The second decade of the 21st century began with two traumatic events that would transform the Middle East. In fact, although the seeds had been planted years earlier, 2011 proved to be a watershed year for the people of the region. That year, the United States hastened, as promised, its withdrawal from Iraq, leaving behind a chaotic sectarian minefield ripe for Iranian exploitation. Also, 2011 witnessed the beginnings of what came to be known as the “Arab Spring.”

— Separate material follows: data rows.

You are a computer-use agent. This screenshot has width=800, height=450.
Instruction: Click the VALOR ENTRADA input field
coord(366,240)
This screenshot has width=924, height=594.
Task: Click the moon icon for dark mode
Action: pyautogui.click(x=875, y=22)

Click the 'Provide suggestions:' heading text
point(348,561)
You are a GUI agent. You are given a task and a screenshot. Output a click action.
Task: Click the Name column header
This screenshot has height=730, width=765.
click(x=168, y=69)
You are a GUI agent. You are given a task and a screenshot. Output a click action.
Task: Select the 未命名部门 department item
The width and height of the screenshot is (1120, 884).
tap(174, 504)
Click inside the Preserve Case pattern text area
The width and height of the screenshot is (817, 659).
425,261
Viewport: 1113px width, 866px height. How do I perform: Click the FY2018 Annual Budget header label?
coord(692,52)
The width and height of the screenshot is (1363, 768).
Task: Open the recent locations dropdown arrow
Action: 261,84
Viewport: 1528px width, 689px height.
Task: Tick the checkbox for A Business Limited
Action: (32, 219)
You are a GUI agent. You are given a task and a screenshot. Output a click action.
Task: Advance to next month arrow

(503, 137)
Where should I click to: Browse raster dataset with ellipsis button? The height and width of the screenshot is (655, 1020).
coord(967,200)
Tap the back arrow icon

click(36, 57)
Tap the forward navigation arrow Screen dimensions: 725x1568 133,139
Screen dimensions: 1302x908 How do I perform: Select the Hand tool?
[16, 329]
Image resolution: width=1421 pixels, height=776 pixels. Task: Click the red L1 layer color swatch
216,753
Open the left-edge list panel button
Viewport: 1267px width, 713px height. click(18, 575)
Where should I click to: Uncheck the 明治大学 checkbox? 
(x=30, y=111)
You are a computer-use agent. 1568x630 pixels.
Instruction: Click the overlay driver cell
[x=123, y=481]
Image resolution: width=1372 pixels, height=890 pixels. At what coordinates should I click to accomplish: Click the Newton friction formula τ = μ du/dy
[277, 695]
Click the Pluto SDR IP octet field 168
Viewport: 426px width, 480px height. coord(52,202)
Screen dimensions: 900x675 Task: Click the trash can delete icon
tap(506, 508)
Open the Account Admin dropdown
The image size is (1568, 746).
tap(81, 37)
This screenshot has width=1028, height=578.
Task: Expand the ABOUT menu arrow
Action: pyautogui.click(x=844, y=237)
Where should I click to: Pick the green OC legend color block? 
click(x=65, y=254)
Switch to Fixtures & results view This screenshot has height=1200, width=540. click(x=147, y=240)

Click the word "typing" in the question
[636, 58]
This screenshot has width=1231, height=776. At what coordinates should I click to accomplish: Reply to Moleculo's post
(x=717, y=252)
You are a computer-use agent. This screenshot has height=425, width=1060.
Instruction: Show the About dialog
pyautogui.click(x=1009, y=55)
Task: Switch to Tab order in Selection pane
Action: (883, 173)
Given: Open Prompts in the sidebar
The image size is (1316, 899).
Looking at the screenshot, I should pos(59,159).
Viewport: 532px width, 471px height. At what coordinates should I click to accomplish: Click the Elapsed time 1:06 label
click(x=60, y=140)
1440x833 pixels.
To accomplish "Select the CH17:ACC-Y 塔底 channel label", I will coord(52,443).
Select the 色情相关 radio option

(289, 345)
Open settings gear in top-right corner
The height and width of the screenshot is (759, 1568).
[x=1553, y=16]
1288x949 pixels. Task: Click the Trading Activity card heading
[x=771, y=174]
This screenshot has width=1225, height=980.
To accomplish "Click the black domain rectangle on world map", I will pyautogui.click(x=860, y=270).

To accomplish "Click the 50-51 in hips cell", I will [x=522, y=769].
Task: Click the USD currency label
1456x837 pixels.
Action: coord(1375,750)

The intervening years have not been kind to many of the region’s peoples. In the aftermath of the US withdrawal, Iraq, left in the hands of a sectarian government led by Prime Minister Nouri Al Maliki, descended once again into civil conflict with the increasingly disenfranchised Sunni Arab population reacting negatively to the Maliki government’s deeply divisive policies. This planted the seeds of resentment that ultimately spawned the phenomenon known as Daesh.
[Arabs] want their basic needs for jobs, education, and health care to be attended to, and they want good governance and protection of their personal rights.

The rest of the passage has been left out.